Supo que Stille no había cumplido su misión, y que así se lo hacía pagar el
presidente. Sin pensárselo dos veces, cogió el arma de cristal de Stille que
había caído al suelo. Pesaba bastante más de lo que parecía, y no entendía muy
bien su funcionamiento, pero se dejó llevar por la adrenalina y la presión del
momento. Se apoyó sobre la pared junto al ventanal, con la culata del arma
rompió lo que quedaba de cristal, y pequeños trozos se clavaron en sus hombros.

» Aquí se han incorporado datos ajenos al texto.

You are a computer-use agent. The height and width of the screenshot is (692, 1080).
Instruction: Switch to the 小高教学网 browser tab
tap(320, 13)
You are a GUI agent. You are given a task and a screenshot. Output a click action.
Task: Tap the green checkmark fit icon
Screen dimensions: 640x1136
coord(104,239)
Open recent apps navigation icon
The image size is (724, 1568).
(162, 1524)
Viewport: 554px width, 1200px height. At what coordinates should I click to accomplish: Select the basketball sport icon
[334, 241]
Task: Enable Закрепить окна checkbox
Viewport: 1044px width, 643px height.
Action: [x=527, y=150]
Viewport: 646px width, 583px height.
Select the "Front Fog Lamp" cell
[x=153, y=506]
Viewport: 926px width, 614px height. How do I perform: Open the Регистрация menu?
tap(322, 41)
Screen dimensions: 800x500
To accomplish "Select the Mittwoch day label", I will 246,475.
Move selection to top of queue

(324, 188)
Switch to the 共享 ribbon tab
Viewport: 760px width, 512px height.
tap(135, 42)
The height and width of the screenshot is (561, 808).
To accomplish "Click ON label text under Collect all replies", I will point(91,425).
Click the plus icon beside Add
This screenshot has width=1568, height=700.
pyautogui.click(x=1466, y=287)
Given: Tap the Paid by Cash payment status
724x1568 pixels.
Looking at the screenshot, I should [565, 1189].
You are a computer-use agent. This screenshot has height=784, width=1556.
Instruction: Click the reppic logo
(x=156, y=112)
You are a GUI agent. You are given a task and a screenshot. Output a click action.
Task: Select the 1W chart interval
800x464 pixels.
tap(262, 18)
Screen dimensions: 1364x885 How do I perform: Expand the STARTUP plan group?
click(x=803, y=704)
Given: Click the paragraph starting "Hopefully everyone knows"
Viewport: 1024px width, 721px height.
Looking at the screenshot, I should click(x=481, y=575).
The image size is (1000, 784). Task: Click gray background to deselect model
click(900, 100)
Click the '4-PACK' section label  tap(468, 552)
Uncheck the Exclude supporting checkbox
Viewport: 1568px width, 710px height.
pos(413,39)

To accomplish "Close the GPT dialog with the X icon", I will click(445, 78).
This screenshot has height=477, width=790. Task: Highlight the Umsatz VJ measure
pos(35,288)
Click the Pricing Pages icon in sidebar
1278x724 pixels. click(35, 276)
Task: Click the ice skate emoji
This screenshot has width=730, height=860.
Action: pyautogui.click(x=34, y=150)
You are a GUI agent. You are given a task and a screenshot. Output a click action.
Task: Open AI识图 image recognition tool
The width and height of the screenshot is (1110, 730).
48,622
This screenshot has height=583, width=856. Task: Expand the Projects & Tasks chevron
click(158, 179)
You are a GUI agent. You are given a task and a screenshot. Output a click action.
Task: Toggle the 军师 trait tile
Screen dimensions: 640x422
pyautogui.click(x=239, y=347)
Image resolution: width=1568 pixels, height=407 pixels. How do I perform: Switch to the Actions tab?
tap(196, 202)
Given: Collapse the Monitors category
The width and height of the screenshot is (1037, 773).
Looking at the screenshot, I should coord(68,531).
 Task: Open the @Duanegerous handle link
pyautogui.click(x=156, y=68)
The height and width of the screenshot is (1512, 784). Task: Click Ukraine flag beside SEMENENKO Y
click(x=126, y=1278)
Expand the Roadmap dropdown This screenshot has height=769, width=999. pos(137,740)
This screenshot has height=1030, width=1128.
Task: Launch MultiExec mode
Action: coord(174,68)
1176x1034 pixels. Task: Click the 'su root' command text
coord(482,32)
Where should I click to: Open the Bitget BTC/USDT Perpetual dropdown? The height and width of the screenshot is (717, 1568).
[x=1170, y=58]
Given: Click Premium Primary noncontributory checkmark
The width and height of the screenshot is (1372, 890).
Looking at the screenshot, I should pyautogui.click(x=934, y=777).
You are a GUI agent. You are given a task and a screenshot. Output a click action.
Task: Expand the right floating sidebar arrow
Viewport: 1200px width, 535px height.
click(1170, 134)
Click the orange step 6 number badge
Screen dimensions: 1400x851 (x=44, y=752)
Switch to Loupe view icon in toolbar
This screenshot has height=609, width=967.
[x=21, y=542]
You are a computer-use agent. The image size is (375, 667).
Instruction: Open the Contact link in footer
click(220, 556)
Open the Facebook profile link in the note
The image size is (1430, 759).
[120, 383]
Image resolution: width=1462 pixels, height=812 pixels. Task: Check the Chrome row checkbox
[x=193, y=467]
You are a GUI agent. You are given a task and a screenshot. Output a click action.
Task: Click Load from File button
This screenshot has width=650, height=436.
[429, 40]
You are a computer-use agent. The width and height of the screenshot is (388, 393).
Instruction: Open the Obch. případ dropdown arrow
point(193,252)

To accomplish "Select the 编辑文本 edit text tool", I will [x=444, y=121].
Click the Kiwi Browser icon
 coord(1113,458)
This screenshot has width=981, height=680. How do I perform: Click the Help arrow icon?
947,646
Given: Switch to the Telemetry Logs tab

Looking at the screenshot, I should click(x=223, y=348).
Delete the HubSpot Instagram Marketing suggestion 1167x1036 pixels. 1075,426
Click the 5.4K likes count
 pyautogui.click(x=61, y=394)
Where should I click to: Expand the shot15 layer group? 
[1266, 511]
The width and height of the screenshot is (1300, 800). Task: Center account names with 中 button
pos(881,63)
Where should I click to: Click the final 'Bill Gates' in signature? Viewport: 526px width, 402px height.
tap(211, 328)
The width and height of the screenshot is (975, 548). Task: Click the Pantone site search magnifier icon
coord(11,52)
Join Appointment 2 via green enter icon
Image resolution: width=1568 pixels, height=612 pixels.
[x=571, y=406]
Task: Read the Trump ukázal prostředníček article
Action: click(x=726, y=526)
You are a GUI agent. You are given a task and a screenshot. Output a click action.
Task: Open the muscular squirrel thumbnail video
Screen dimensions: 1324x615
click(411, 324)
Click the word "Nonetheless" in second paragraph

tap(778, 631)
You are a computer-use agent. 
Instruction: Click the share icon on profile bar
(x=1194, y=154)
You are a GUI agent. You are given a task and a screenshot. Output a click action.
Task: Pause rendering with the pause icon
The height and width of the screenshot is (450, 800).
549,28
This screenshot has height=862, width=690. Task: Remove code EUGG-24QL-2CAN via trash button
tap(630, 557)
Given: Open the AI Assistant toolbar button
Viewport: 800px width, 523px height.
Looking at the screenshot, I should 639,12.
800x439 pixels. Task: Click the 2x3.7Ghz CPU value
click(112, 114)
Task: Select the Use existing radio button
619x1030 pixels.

Pero no le importó. Sostuvo el arma con seguridad y apuntó hacia el balcón del
edificio principal que se erguía en el centro de la plaza, donde Slak Manson
discutía con dos de sus oficiales, iracundo. No dejó que le temblaran las
manos. Pensó en su madre, en su padre, en su hermano. Pensó en toda la gente
que murió en La Guerra de los Dapper, y en toda la que estaba muriendo en ese
momento por su culpa. Pensó en Stille, que en el fondo solo tenía miedo de
Slak, que lo había hecho volar por los aires, con algún mecanismo-bomba
especial conectado a su uniforme. Después decidió no pensar en nada. Y apretó
el gatillo.
Un intenso
silencio recorrió todos los rincones de la gran plaza de Wanhoop. Y todos
observaron cómo el presidente se tambaleó de un lado a otro en el balcón, y
cómo tropezó y cayó hacia delante, precipitándose al suelo de la plaza, a una
altura realmente considerable, Pero no todos vieron cómo antes de caer pulsó el
botón de un pequeño mando que tenía en el bolsillo. Y antes de que les diese
tiempo a gritar, antes de que pudiesen decidir que la guerra estaba ganada,
antes de que Held pudiese reaccionar, la plaza voló por los aires. Los
edificios estallaron y las llamas arrasaron con todo a su paso. Y poco a poco,
todo Wanhoop se fue destruyendo. Lo poco que quedaba de mundo, las pocas
personas que aguantaron, todo, desapareció.
Y
el mundo quedó
vacío, como en un principio lo estuvo. Y como, para muchos, siempre parecía
haberlo estado. ¿Quién ganó la guerra, entonces? Podría contestar la pregunta,
pero, ¿es acaso necesario? No ganó nadie, porque no debió haber guerra. Ni en
el año dos mil sesenta y ocho, ni nunca.
Diecinueve de abril de dos mil catorce. Esta
es solo una de las muchas historias que luchan en mi cabeza de madrugada. Este
es solo uno de los futuros imaginarios que algún día no tan lejano podrían
dejar de ser ficticios. Pero sólo es una historia… ¿no?